# NFAA nationals Results and target assignments posted



## Brad Rega (Oct 31, 2002)

Maybe I'm complaining prematurely but I think they could have grouped divisions differently. If everyone shows up to shoot Friday it's going to be a long day for group 2 as groups will be doubled up on targets. While other groups only have half a course full.


----------



## rogersaddler (Feb 4, 2009)

Here is the link for it Brad 

https://www.nfaausa.com/tournaments/nfaa-outdoor-nationals


----------



## darton3d (Oct 16, 2009)

Are there a lot of vendors at this shoot and can you walk the courses watching people shoot?


----------



## ccwilder3 (Sep 13, 2003)

Field courses are walk through so it makes it pretty hard to watch.


----------



## Old Sarge (Sep 9, 2008)

Just read over all the scores posted for Wed. And Thurs.. Seems like they have a lot of classes with less than 5 shooters in the class. In fact I saw some with only 1 or 2 participants. Isn't that a little ridiculous for a National level event to allow such small classes. 
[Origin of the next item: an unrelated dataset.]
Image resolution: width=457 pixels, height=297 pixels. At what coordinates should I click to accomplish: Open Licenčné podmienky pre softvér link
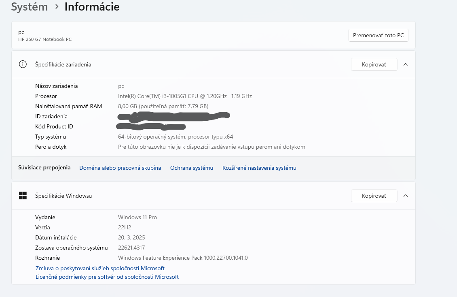[107, 277]
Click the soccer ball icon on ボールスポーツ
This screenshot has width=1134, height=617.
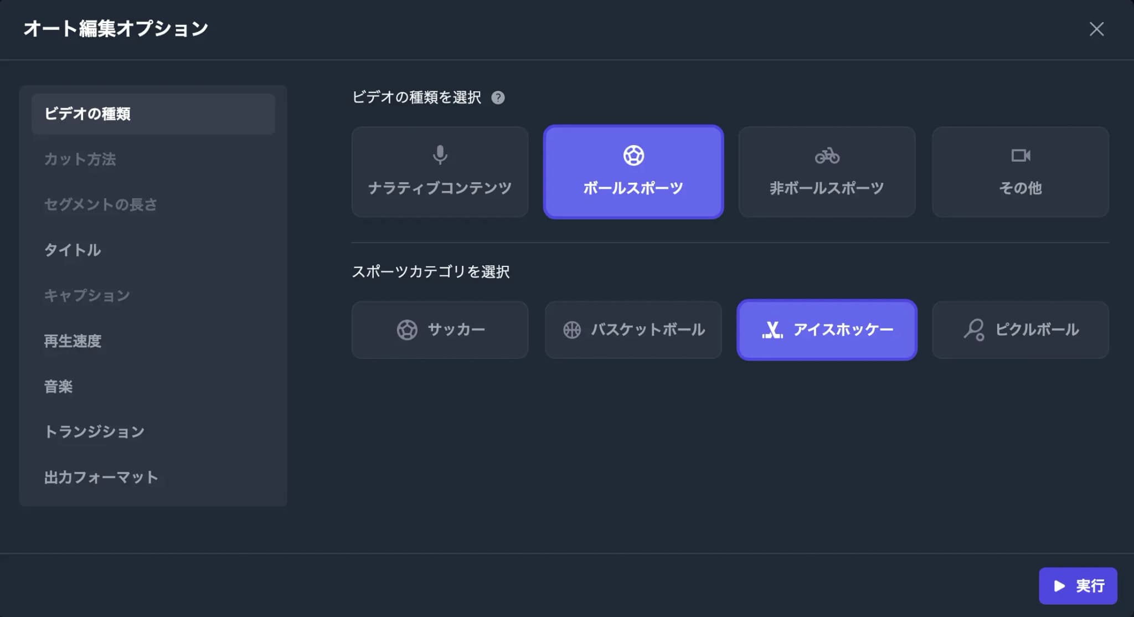(633, 155)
I thought it must be some mistake so I went on the NFAA website and did a quick look at the past few years and it appears this is the norm. Hummm? Are prizes actually awarded to these folks who in some cases don't even compete against anyone. From someone who hasn't participated in field since the late 60's this looks to be quite costly and rather pointless really. It's obvious these classes are not popular and dying so why not combine a few together so they could actually have some legitimate competition.


----------



## reylamb (Feb 5, 2003)

ccwilder3 said:


> Field courses are walk through so it makes it pretty hard to watch.
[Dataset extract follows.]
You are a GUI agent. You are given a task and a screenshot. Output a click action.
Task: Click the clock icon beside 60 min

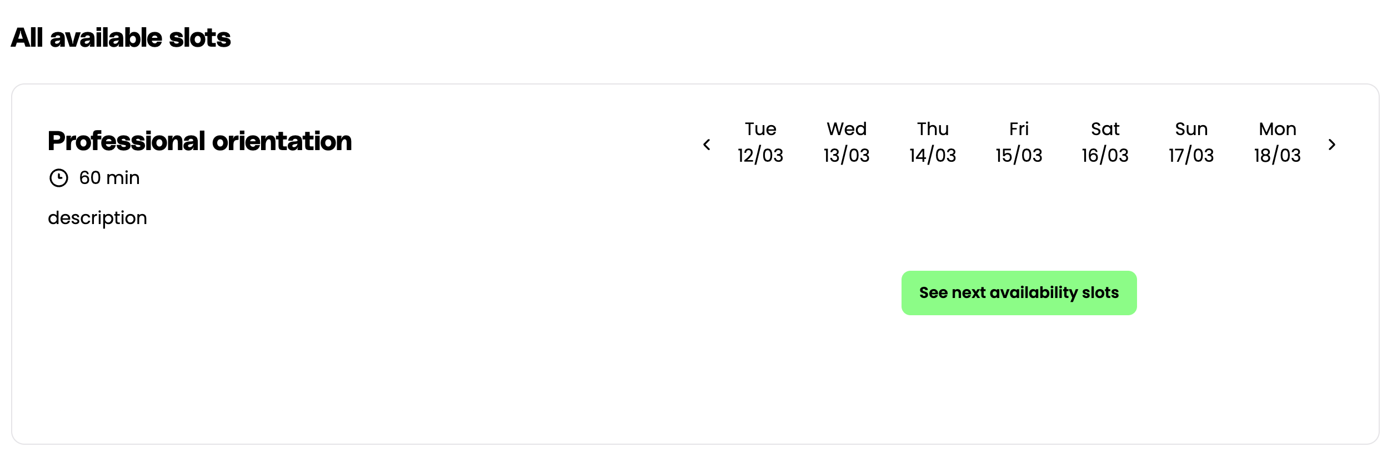click(x=59, y=178)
I seem to recall the PA facility not being a walk-through. I seem to recall it being a walk-back, ASA type layout......if memory serves me correctly. If it is, it could actually be pretty good viewing.



Old Sarge said:


> Just read over all the scores posted for Wed. And Thurs.. Seems like they have a lot of classes with less than 5 shooters in the class. In fact I saw some with only 1 or 2 participants. Isn't that a little ridiculous for a National level event to allow such small classes.
> 
> I thought it must be some mistake so I went on the NFAA website and did a quick look at the past few years and it appears this is the norm. Hummm? Are prizes actually awarded to these folks who in some cases don't even compete against anyone. From someone who hasn't participated in field since the late 60's this looks to be quite costly and rather pointless really. It's obvious these classes are not popular and dying so why not combine a few together so they could actually have some legitimate competition.
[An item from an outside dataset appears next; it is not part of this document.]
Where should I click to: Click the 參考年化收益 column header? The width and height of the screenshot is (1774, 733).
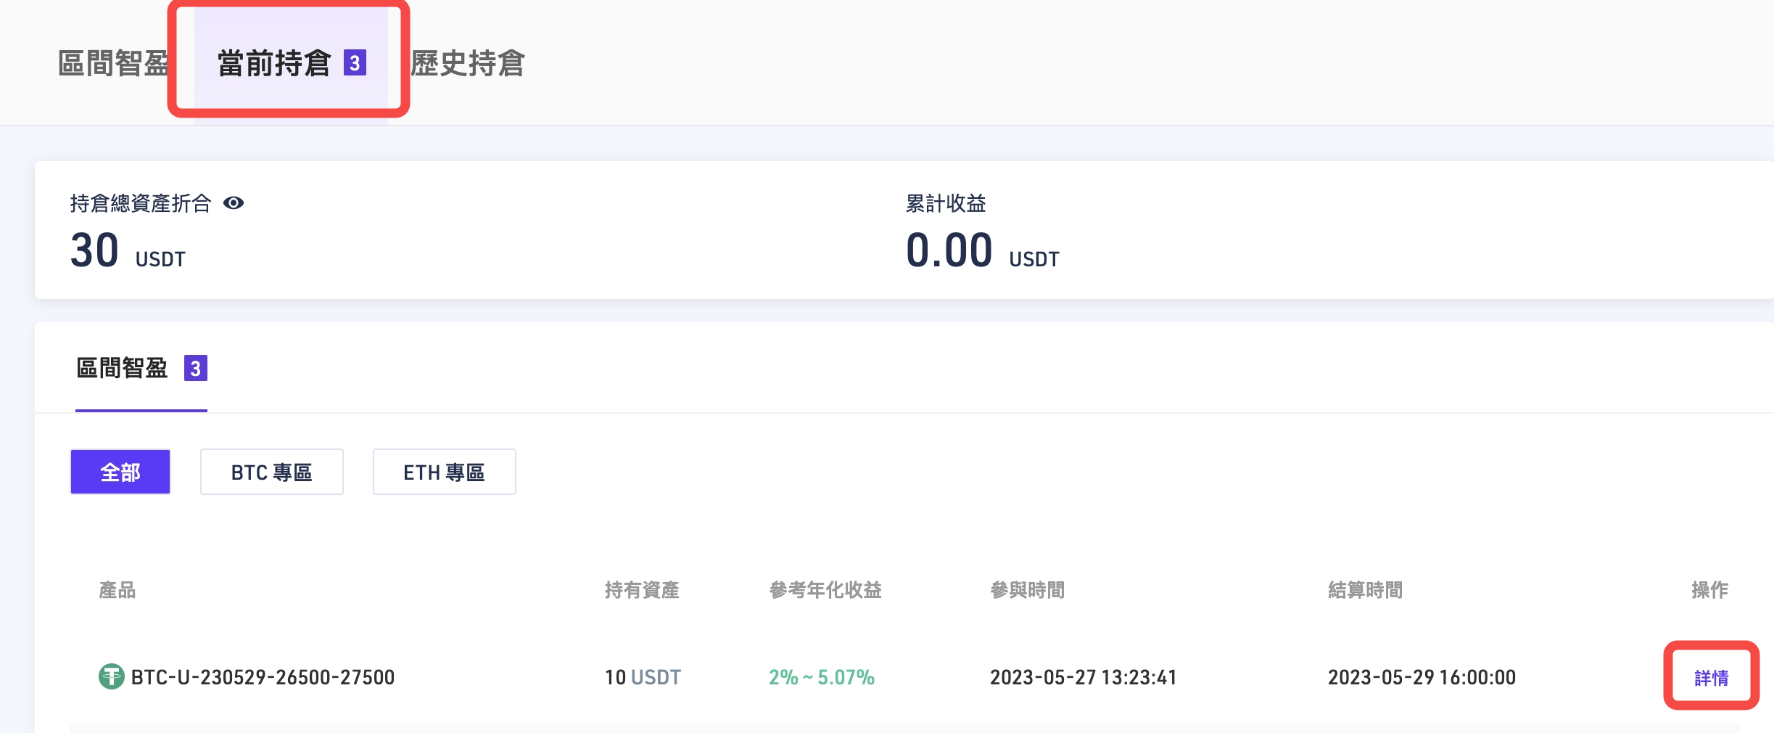coord(825,590)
The powers that be do not want to combine classes.......and yes, even if there is only 1 or 2 in the class, every class winner gets a bowl....


----------



## RatherBArchery (Oct 31, 2006)

Mechanicsburg has 5 courses and only one is set up with mainly walkbacks


----------



## bellasm (Feb 19, 2003)

subscribed


----------



## TNMAN (Oct 6, 2009)

They're getting scores up quick, but they are posting only total scores so that we can't tell what the pro's did as far as the round and no. of X's. Did Kendall shoot a clean hunter round?


----------



## erdman41 (May 6, 2009)

TNMAN said:


> They're getting scores up quick, but they are posting only total scores so that we can't tell what the pro's did as far as the round and no. of X's. Did Kendall shoot a clean hunter round?


In the interview he said he missed the close one on the 70 wu. Only one he dropped.


----------



## field14 (May 21, 2002)

Kendall Woody over Jesse Broadwater in a 4-arrow shootoff at 80 yards. Kendall wins on X-count for the 4-arrow shootoff.
Paige Pearce wins Women's Pro Title.

field14 (Tom D.)


----------



## Rolo (Dec 16, 2002)

And if I'm reading it right...it certainly looks like the X +1 played a big role this year...


----------



## gcab (Mar 24, 2010)

the self proclaimed greatest field archer must have won again right? oh wait...


----------



## woodsman78 (Jan 26, 2004)

Congrats to Jay Bradway dude you just keep on rolling great shooting !


----------



## Ned250 (Aug 10, 2009)

woodsman78 said:


> Congrats to Jay Bradway dude you just keep on rolling great shooting !


Dude just knows how to win. Kudos, Jay!


----------



## field14 (May 21, 2002)

Rolo said:


> And if I'm reading it right...it certainly looks like the X +1 played a big role this year...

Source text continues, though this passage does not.